The goal of SLE therapy is clinical remission and prevention of flares at the lowest possible dose of corticosteroids.12 The recommended treatment of SLE typically involves hydroxychloroquine, with regular ophthalmologic screening every 5 years due to reported retinal toxicity.12 Our patient had not been taking hydroxychloroquine because of concern about its potential adverse effect of retinopathy; it is unknown whether the lack of hydroxychloroquine therapy in this patient may have increased her risk of developing an SLE flare in the form of isolated oculomotor nerve palsy. Glucocorticoids are typically the first-line approach to resolving an SLE flare with minimal permanent damage; other treatment options can be added according to organ involvement and include methotrexate, azathioprine, mycophenolate, cyclophosphamide, biologic agents, dapsone, and cyclosporine.12

Biologic agents specifically targeting the neuronal immunologic activity responsible for NPSLE will likely be available in the future,6 but current treatment guidelines call for systemic immunosuppression via pulse corticosteroids followed by oral corticosteroid tapering, although significant atherothrombotic or antiphospholipid manifestations may require anticoagulation/antiplatelet therapy.12 Furthermore, the 6 patients with OMPs in NPSLE in the published case series had significant improvement on corticosteroids alone, and the authors were unable to recommend long-term anticoagulation therapy for only these relatively minor focal neurologic symptoms without other characteristics of antiphospholipid syndrome such as venous thrombosis or spontaneous abortions.7 Our patient had initial improvement upon administration of high-dose pulse corticosteroids but not resolution of symptoms.

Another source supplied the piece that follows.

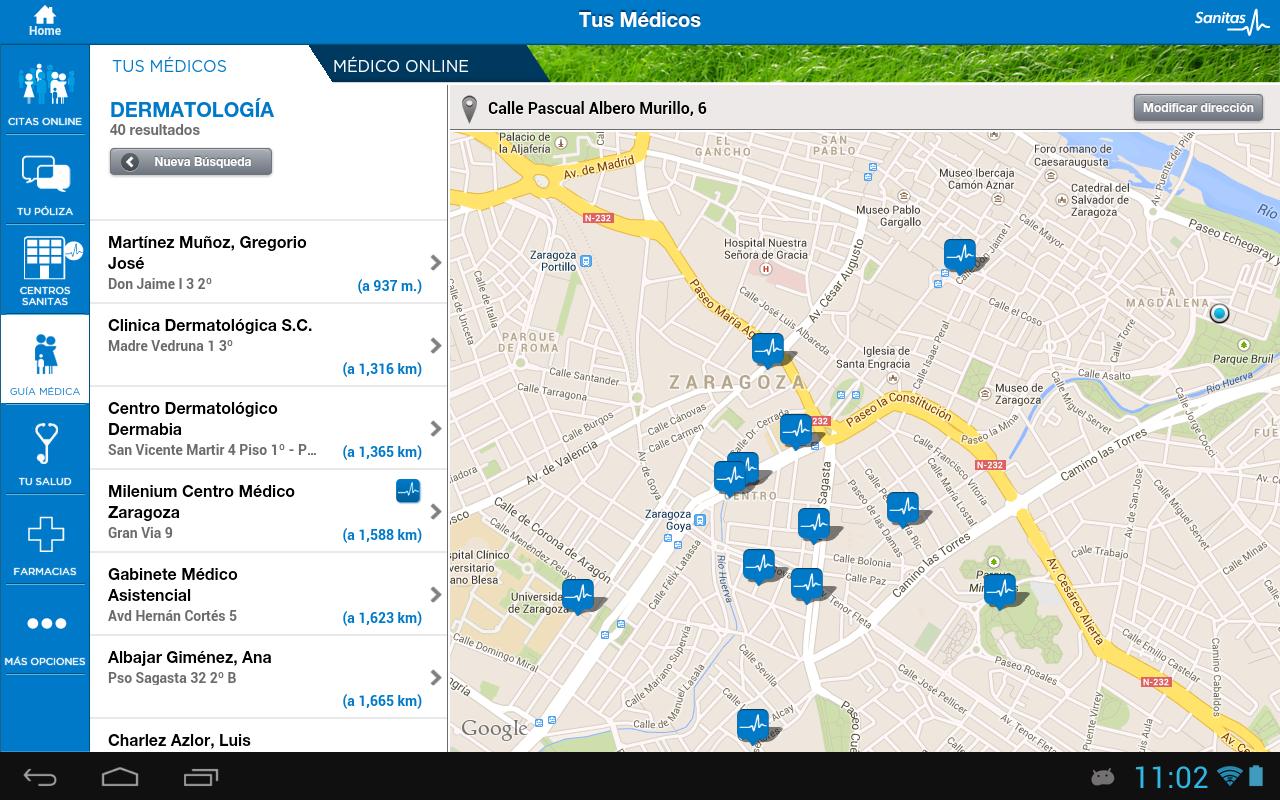Open Más Opciones menu
The image size is (1280, 800).
(45, 631)
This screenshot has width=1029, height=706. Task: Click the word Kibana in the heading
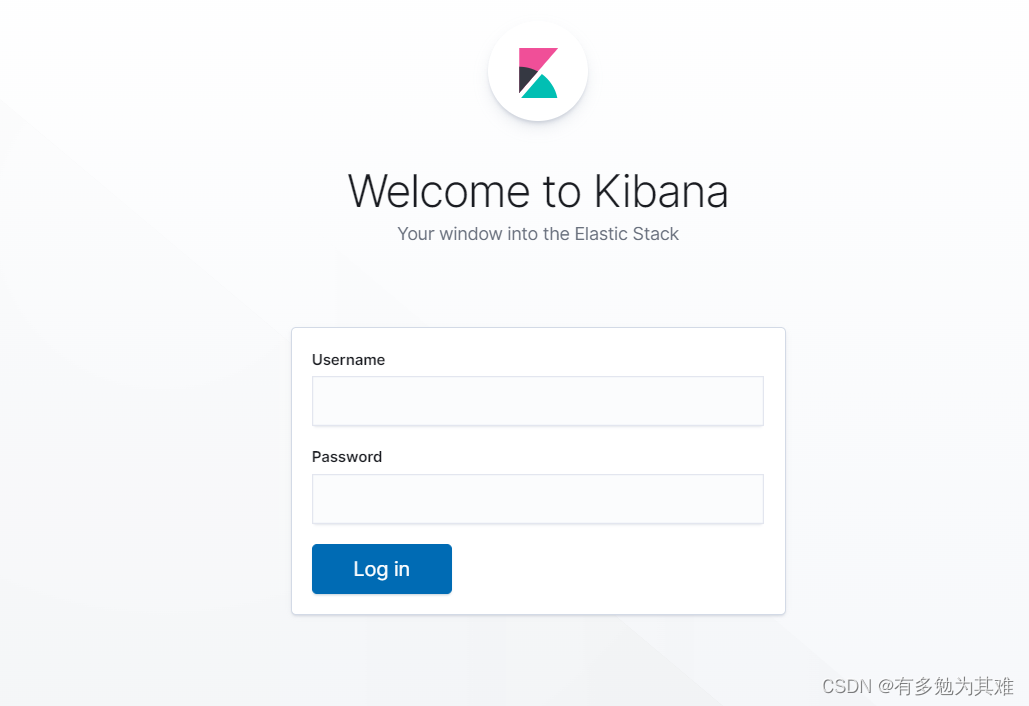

The recognition and treatment of neuropsychiatric manifestations in SLE requires clinical suspicion upon the development of central nervous system (CNS) symptoms in the context of existing SLE. After the exclusion of other etiologies, neurologic workup with CSF analysis, MRI, and serum antibody titers/complement levels can aid in the diagnosis of NPSLE. Previous studies suggest the treatment of NPSLE oculomotor nerve palsy with pulse corticosteroid therapy; indeed, our patient improved upon the administration of high-dose pulse prednisone. This case emphasizes the importance of clinical recognition in NPSLE, even when faced with exceedingly rare CNS manifestations of the disease.